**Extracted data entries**

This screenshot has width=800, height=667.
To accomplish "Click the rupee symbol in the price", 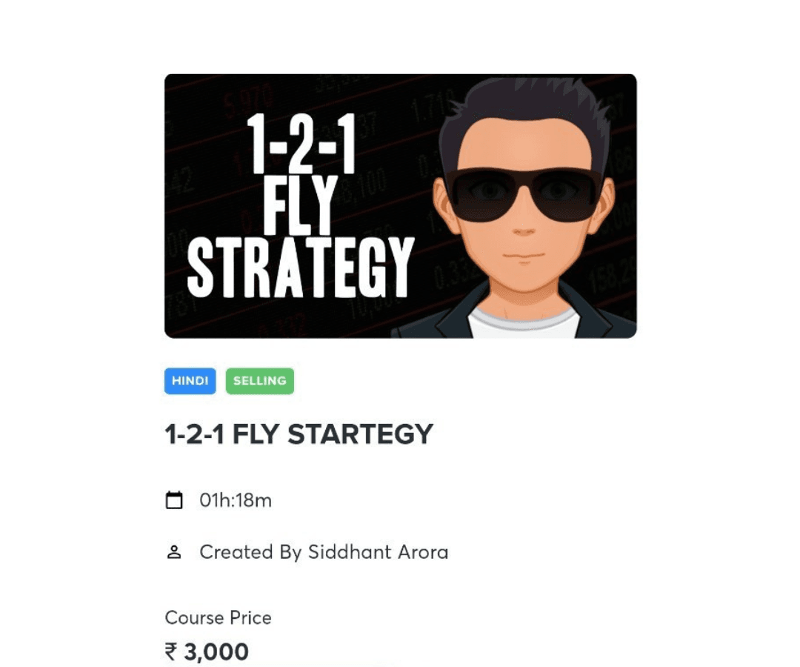I will coord(171,652).
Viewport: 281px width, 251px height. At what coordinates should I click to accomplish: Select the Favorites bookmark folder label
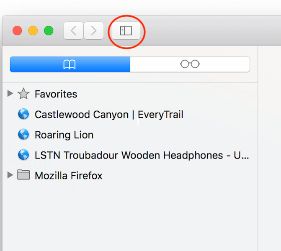56,94
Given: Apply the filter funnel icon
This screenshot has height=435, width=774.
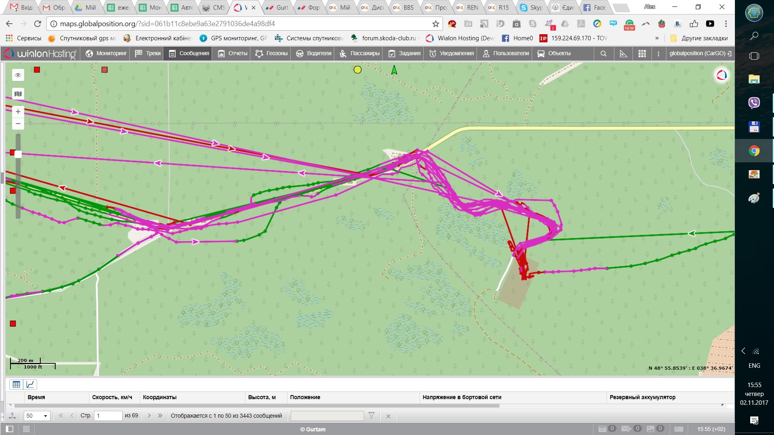Looking at the screenshot, I should click(x=372, y=416).
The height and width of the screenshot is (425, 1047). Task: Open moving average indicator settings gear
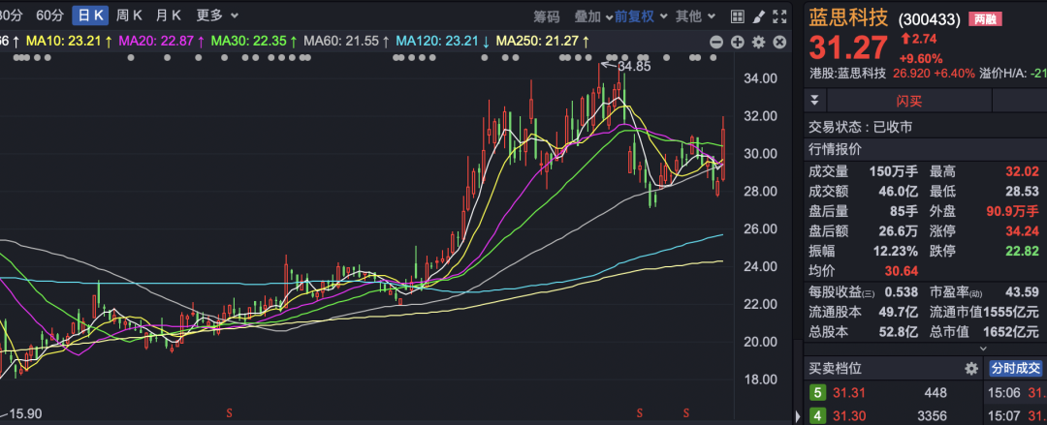pos(758,42)
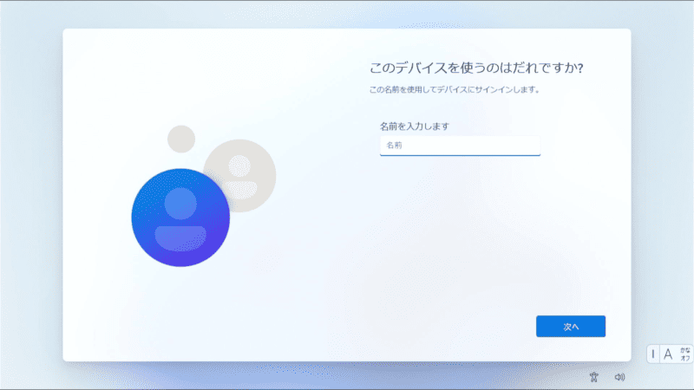Click the IME toolbar grip handle
The height and width of the screenshot is (390, 694).
653,354
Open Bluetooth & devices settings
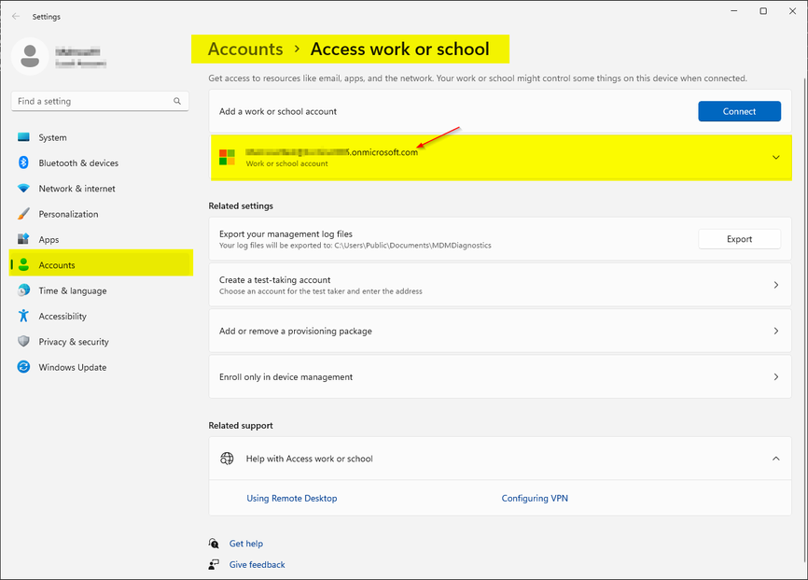This screenshot has width=808, height=580. [22, 163]
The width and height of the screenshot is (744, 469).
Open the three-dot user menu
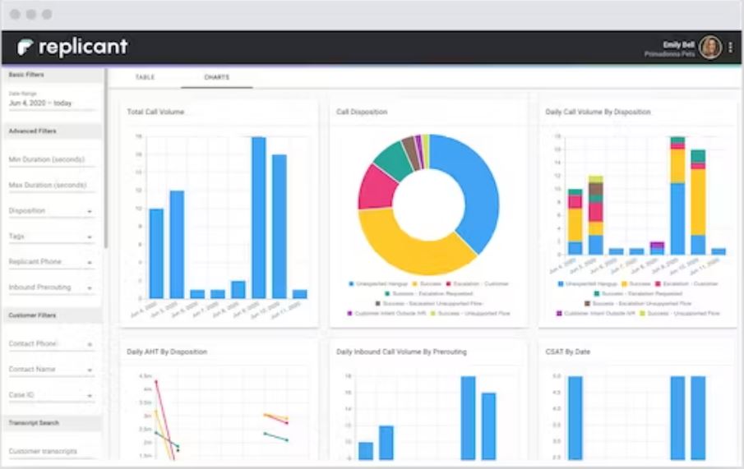[x=730, y=47]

**The problem**
Can you write out the lines from the one that contains "Given: Apply the filter funnel icon" through the one that contains "Looking at the", including both, and leave the pictures out?

**Answer to the problem**
Given: Apply the filter funnel icon
This screenshot has height=435, width=774.
Looking at the screenshot, I should click(x=372, y=416).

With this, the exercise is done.